··· DOCUMENT EXCERPT
Share this article

print logo


The Health Care Reform Act of 1996 was an earthquake in New York's system of paying for hospital care. Before 1997, the state set New York's hospital rates, determining how much to charge for everything from an appendectomy to cancer treatment.

But beginning Jan. 1, 1997, Albany stepped out of the mix to create a market-based approach in which all rates were negotiated by hospitals and insurers. At the same time, it created funding mechanisms to support various "public goods" whose funding had been hidden in the old rates. Among those public goods were charity care and graduate medical education.

That act expires on Jan. 1, and it is to be succeeded by HCRA 2000, agreed to this month by Gov. George Pataki, Assembly Speaker Sheldon Silver, Senate Majority Leader Joseph Bruno and Dennis Rivera, head of Local 1199, the state's largest private sector union, representing health care workers.

The Health Care Reform Act of 2000 reduces taxes on business while maintaining or expanding its program funding and creating a new health insurance program for New Yorkers without coverage. It was approved last week by the Assembly. The Senate is expected to take it up this week.

Here are some of the main differences between the Health Care Reform Act of 1996 and its successor:

HCRA 2000 creates Healthy New York, a $2.9 billion package of four new insurance programs: Family Health Plus, expected to cover about 1 million uninsured adult New Yorkers whose children are enrolled in Child Health Plus; a health insurance subsidy for businesses with fewer than 50 employees; subsidies for working individuals without insurance and their families; and subsidies for people who buy their own health insurance.
······
··· ENTRIES SUPPLIED
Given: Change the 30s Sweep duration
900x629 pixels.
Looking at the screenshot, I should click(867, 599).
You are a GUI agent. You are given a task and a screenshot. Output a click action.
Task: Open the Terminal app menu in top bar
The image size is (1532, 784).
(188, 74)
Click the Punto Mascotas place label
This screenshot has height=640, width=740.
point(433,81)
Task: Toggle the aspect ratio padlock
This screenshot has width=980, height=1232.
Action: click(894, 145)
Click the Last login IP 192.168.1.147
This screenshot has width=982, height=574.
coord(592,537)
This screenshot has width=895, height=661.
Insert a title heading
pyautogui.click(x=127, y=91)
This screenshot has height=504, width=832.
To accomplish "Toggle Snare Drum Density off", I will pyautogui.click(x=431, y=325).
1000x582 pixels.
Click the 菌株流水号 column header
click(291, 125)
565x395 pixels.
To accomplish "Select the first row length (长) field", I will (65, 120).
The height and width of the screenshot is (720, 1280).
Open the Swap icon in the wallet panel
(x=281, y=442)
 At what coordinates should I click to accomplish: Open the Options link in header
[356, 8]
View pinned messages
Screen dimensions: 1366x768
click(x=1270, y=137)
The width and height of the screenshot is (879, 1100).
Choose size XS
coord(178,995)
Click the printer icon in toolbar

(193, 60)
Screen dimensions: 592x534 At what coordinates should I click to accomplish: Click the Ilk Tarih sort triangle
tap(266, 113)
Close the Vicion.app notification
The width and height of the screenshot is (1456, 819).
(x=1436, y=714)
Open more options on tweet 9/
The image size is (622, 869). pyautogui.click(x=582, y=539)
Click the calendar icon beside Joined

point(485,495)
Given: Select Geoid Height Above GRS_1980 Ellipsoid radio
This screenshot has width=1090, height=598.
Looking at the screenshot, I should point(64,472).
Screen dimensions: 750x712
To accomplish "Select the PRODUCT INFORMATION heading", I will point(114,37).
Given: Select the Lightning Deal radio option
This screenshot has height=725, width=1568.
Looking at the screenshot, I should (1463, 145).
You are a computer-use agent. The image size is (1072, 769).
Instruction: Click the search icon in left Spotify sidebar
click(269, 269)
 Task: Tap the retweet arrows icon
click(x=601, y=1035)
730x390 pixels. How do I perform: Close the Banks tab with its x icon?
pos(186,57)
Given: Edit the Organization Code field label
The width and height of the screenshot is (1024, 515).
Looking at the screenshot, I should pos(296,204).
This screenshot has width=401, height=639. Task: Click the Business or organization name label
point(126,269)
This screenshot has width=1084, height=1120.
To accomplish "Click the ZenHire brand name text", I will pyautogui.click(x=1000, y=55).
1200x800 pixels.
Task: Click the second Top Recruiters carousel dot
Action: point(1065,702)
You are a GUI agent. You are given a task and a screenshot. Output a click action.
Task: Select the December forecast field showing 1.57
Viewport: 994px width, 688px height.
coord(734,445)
······
| ASSIGNED TASK |
Translate this sentence from the article on New York's health care reform acts into Spanish: "Before 1997, the state set New York's hospital rates, determining how much to charge for everything from an appendectomy to cancer treatment."

| EXERCISE SOLUTION |
Antes de 1997, el estado fijaba las tarifas hospitalarias de Nueva York, determinando cuánto cobrar por todo, desde una apendicectomía hasta el tratamiento del cáncer.